Externe Festplatten werden im Moment verstärkt gekauft. Wenn Sie als Hersteller selber eine externe Festplatte auf den Markt bringen, dann wird dafür gesorgt, dass die Platte genügend gekühlt wird. Was aber, wenn ein Fremdanbieter sich einfach ein billiges Gehäuse in Taiwan besorgt und Ihre Platte einbaut? Die Platte überhitzt und geht kaputt. Kann ja passieren. Oder ist das völlig irrelevant?
Kubsch: Letztendlich ist es natürlich auch ein wirtschaftlicher Druck, der auf dem Hersteller der externen Platten lastet, um nicht allzu hohe Ausfallquoten zu haben und entsprechende Gehäuse zu beschaffen, die einen sicheren Betrieb eben gewährleisten.

Aber der Kunde sieht ja nur: externes Gehäuse, ist eine Samsung-, Hitachi- oder Seagate-Platte drin, geht kaputt – Platte ist Murks.
Hinteregger: Die Erfahrungen, die wir haben, sind an und für sich nicht schlecht. Wir sehen keine deutlich erhöhten Ausfallraten.
Atzkern: Natürlich kommen Ausfälle vor, und die Qualität der Gehäuse hat einen Einfluss darauf, wie viele Laufwerke ausgetauscht werden. Wenn eine Platte einen Defekt hat, und das wird über Testprogramme nachgewiesen, dann wird die Platte quasi in Garantie getauscht. Im Endeffekt ist es so, dass man nicht immer schlussendlich sagen kann, aus welchem Grund diese Platte jetzt defekt ist: Sie kann vom Tisch gefallen sein, weil jemand über das Kabel gestolpert ist oder weil sie überhitzt wurde. Im Endeffekt sind die Hersteller gefordert, auch für das Fehlverhalten beim Anwender Garantieleistungen zu erbringen.
Schuster: Hitachi hat keine eigenen externen Festplatten. Was wir machen, ist Folgendes: Wir bieten den Kunden an, ihre Gehäuse mit unseren Festplatten zusammen zu verkaufen unter einem eigenen Label, dass diese Kombination bei uns im Labor getestet wird. Das ist also eine Consulting-Leistung von Hitachi. Wie bieten das an und geben dann ein entsprechendes Feedback. Das ist sehr wertvoll und wird von vielen Kunden genutzt. Ich bin außerdem sicher, dass viele Endkunden gar nicht wissen, welche Festplatte in dem Gehäuse drin ist.
Hinteregger: Zumindest habe ich keine Statistiken, aber ich gehe davon aus, dass eine externe Festplatte deutlich weniger genutzt wird als eine eingebaute Platte. Insofern sind die Betriebszeiten wahrscheinlich relativ gering. Wenn dann irgendwas passiert, wenn die Platte runterfällt, was schon häufiger passieren kann, aber in der normalen Anwendung sehen wir keine größeren Probleme bei externen Festplatten.

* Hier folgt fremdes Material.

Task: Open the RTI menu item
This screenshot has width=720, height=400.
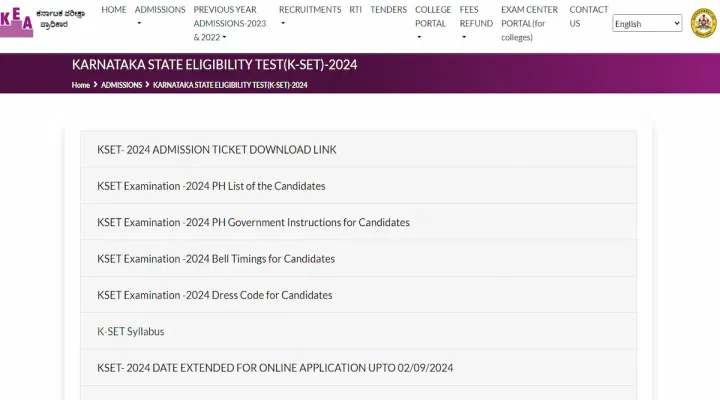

Was geht bei einer Platte eher kaputt? Die Elektronik oder die Mechanik?
Atzkern: Ungefähr 30 bis 40 Prozent der Rückläufe sind mechanische Beschädigungen. Der Rest hat verschiedenste Ursachen. Dazu gehören beispielsweise Überspannungsschäden von defekten Netzteilen, die quasi die gesamte Elektronik zerstören. Weiterhin übersteigen die Mediendefekte die Elektronikdefekte noch um den Faktor 2, abgesehen von extern zugeführten Beschädigungen.
Schuster: Wir klassifizieren im OEM-Bereich auch Festplatten nach Ausfallgründen. Und da hat sich herausgestellt, dass ein Drittel der Rückläufer auf Fehler des Anwenders beziehungsweise des Assemblierers zurückzuführen ist, ein weiteres Drittel weist gar keine Fehler auf und der Rest sind tatsächlich Herstellerdefekte.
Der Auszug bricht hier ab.